Task to complete: Restate word for word only the lines running from the one with "Viewport: 1392px width, 1148px" to the end of the data, both ends included. Omit any pictures.

-- -- --

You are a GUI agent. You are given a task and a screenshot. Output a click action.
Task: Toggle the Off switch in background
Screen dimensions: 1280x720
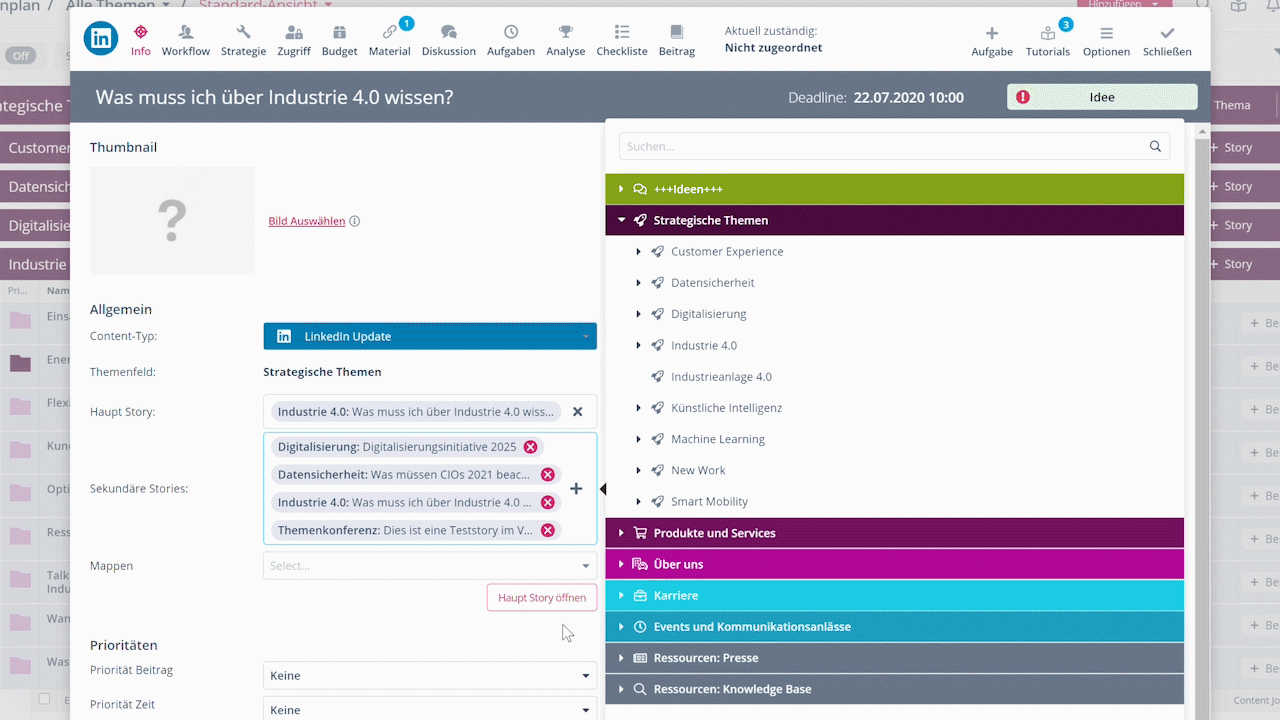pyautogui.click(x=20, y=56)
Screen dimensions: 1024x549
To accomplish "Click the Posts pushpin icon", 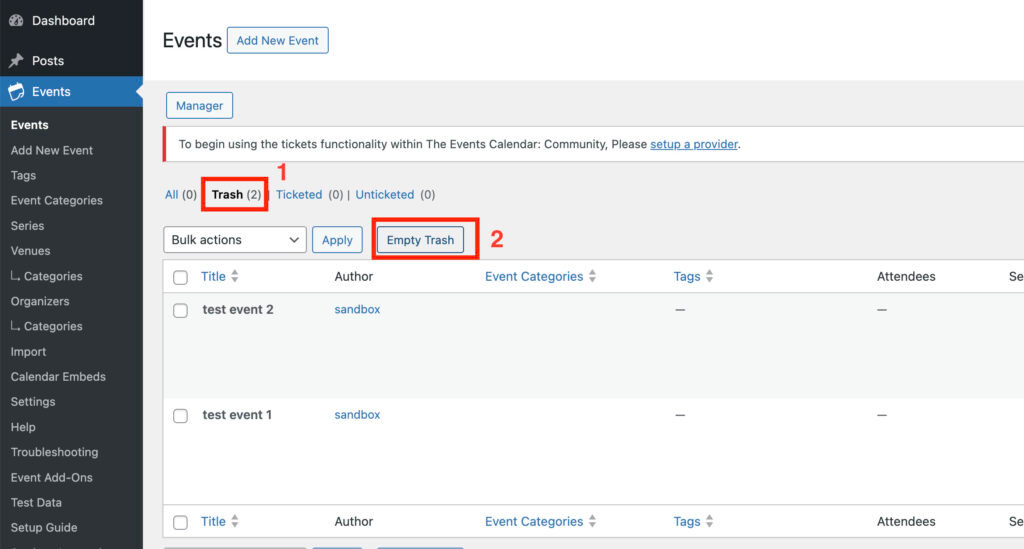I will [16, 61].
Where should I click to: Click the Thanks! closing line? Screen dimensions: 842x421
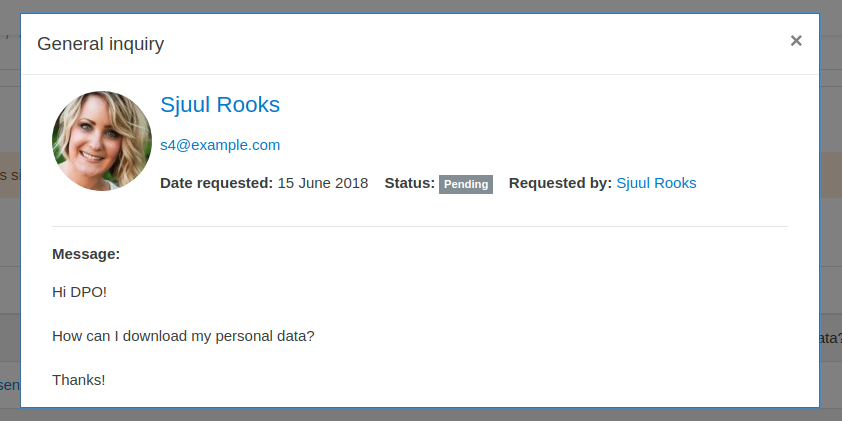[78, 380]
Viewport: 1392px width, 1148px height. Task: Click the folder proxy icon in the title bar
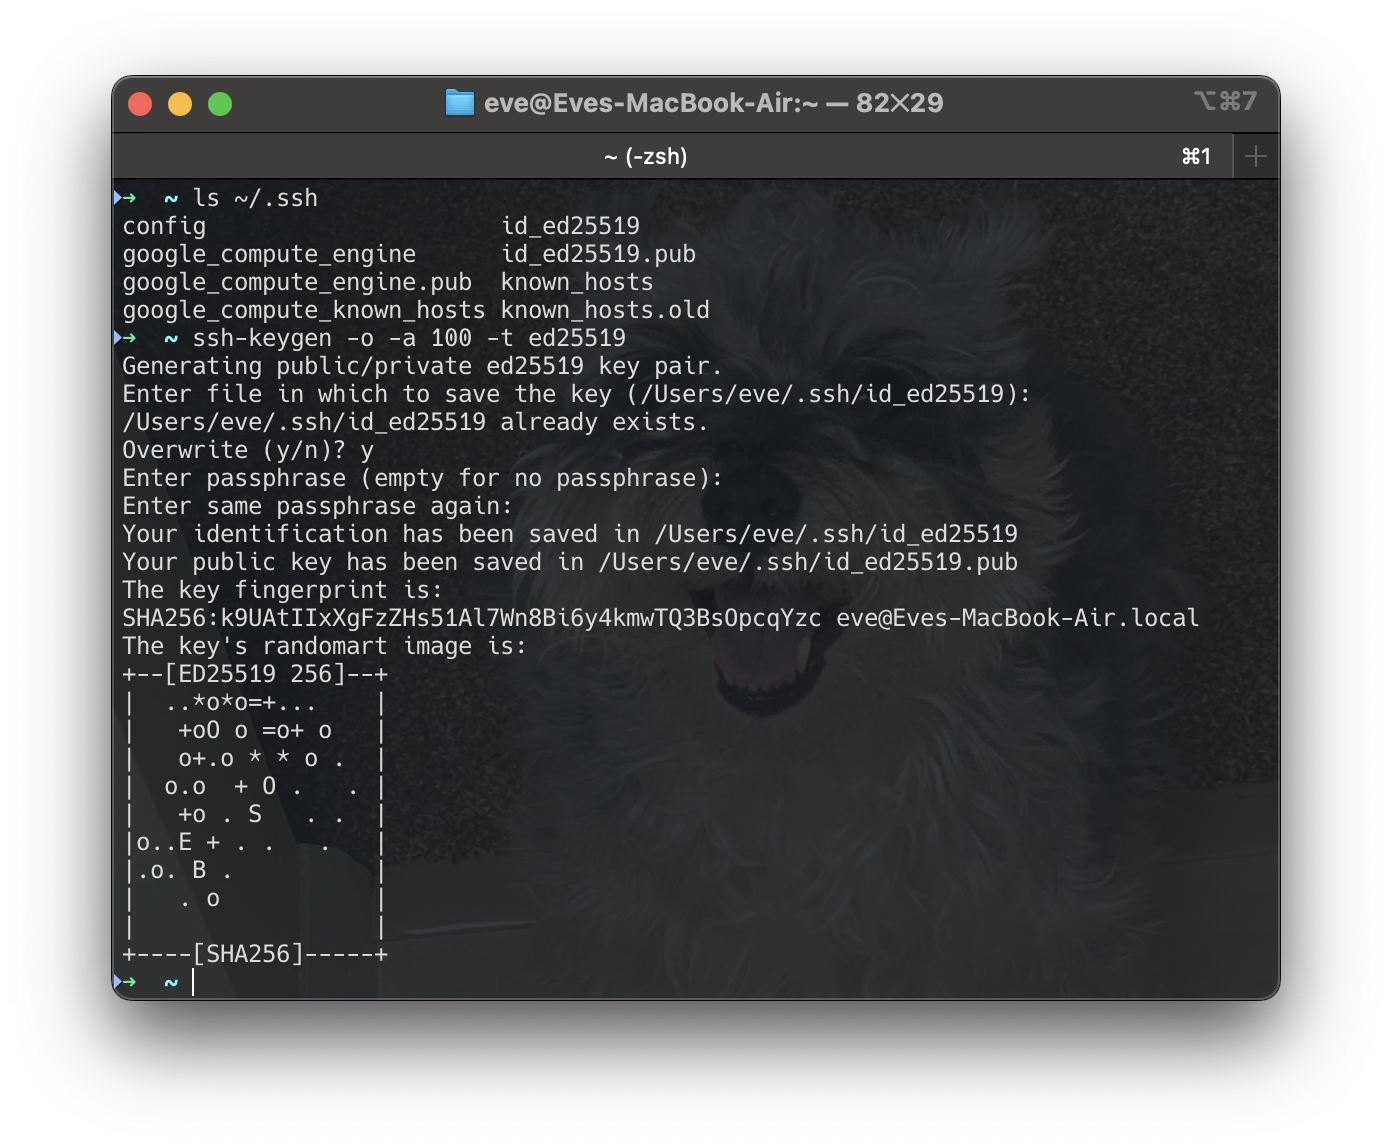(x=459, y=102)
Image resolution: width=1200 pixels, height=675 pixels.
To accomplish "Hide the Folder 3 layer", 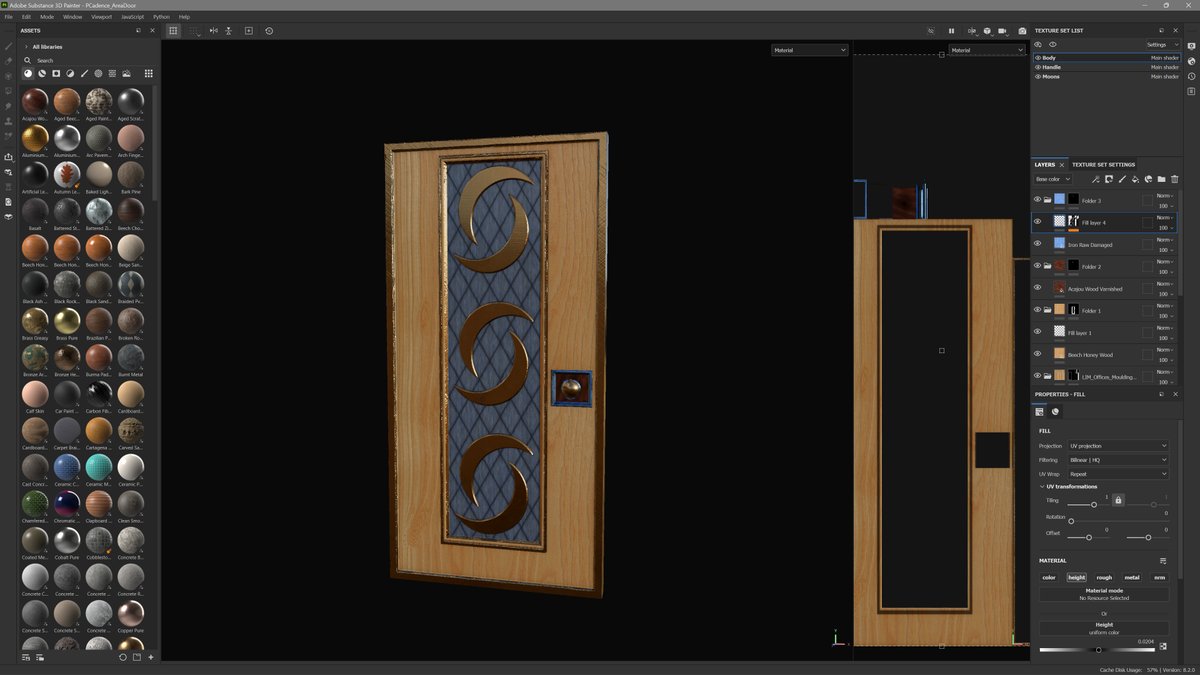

-- -- --

Response area:
Viewport: 1392px width, 1148px height. Task: Click the folder proxy icon in the title bar
(x=459, y=102)
Image resolution: width=1200 pixels, height=675 pixels.
To accomplish "Hide the Folder 3 layer", 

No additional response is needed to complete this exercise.